What is needed: The entries shown below should be output exactly as they appear.

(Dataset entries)
= Beginning of Section =

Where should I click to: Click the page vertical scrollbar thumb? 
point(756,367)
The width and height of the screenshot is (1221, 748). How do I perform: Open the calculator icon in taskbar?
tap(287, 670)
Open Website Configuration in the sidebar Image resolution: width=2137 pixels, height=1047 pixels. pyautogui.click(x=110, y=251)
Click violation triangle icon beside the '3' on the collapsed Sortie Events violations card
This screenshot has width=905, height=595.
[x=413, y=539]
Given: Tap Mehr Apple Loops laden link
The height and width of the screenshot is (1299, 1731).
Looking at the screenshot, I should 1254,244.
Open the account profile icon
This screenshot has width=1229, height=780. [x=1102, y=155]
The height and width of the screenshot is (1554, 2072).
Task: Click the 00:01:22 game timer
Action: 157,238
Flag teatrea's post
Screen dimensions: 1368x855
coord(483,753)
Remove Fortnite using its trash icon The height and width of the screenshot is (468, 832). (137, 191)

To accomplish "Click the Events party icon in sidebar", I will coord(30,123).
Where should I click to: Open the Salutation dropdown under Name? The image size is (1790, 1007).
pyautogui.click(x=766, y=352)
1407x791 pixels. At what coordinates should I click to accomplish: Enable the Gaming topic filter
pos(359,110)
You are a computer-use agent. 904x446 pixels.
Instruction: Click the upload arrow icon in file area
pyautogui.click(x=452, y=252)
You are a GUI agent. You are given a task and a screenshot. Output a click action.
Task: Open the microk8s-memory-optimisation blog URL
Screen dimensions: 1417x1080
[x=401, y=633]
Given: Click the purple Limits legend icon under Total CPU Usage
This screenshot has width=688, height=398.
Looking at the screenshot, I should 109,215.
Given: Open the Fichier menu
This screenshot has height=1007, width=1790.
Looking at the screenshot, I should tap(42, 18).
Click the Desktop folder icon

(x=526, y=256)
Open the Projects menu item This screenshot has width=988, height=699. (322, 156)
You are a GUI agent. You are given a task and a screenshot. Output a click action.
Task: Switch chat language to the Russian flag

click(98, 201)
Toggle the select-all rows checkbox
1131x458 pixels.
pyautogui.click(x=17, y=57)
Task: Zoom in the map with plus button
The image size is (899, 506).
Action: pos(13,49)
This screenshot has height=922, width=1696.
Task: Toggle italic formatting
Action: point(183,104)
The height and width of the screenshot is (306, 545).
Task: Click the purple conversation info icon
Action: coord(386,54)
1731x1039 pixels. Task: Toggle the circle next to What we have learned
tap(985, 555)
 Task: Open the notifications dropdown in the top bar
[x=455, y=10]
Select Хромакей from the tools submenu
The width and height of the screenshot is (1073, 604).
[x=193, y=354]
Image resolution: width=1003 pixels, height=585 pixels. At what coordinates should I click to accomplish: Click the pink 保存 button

= End of Section =

Exercise solution:
Where should I click to: Click the page vertical scrollbar thumb? 
point(756,367)
The width and height of the screenshot is (1221, 748). How do I perform: Open the calculator icon in taskbar?
tap(287, 670)
Open Website Configuration in the sidebar Image resolution: width=2137 pixels, height=1047 pixels. pyautogui.click(x=110, y=251)
Click violation triangle icon beside the '3' on the collapsed Sortie Events violations card
This screenshot has width=905, height=595.
[x=413, y=539]
Given: Tap Mehr Apple Loops laden link
The height and width of the screenshot is (1299, 1731).
Looking at the screenshot, I should 1254,244.
Open the account profile icon
This screenshot has width=1229, height=780. [x=1102, y=155]
The height and width of the screenshot is (1554, 2072).
Task: Click the 00:01:22 game timer
Action: 157,238
Flag teatrea's post
Screen dimensions: 1368x855
coord(483,753)
Remove Fortnite using its trash icon The height and width of the screenshot is (468, 832). (137, 191)

To accomplish "Click the Events party icon in sidebar", I will coord(30,123).
Where should I click to: Open the Salutation dropdown under Name? The image size is (1790, 1007).
pyautogui.click(x=766, y=352)
1407x791 pixels. At what coordinates should I click to accomplish: Enable the Gaming topic filter
pos(359,110)
You are a computer-use agent. 904x446 pixels.
Instruction: Click the upload arrow icon in file area
pyautogui.click(x=452, y=252)
You are a GUI agent. You are given a task and a screenshot. Output a click action.
Task: Open the microk8s-memory-optimisation blog URL
Screen dimensions: 1417x1080
[x=401, y=633]
Given: Click the purple Limits legend icon under Total CPU Usage
This screenshot has width=688, height=398.
Looking at the screenshot, I should 109,215.
Given: Open the Fichier menu
This screenshot has height=1007, width=1790.
Looking at the screenshot, I should tap(42, 18).
Click the Desktop folder icon

(x=526, y=256)
Open the Projects menu item This screenshot has width=988, height=699. (322, 156)
You are a GUI agent. You are given a task and a screenshot. Output a click action.
Task: Switch chat language to the Russian flag

click(98, 201)
Toggle the select-all rows checkbox
1131x458 pixels.
pyautogui.click(x=17, y=57)
Task: Zoom in the map with plus button
The image size is (899, 506).
Action: pos(13,49)
This screenshot has height=922, width=1696.
Task: Toggle italic formatting
Action: point(183,104)
The height and width of the screenshot is (306, 545).
Task: Click the purple conversation info icon
Action: coord(386,54)
1731x1039 pixels. Task: Toggle the circle next to What we have learned
tap(985, 555)
 Task: Open the notifications dropdown in the top bar
[x=455, y=10]
Select Хромакей from the tools submenu
The width and height of the screenshot is (1073, 604).
[x=193, y=354]
Image resolution: width=1003 pixels, height=585 pixels. At what coordinates should I click to accomplish: Click the pink 保存 button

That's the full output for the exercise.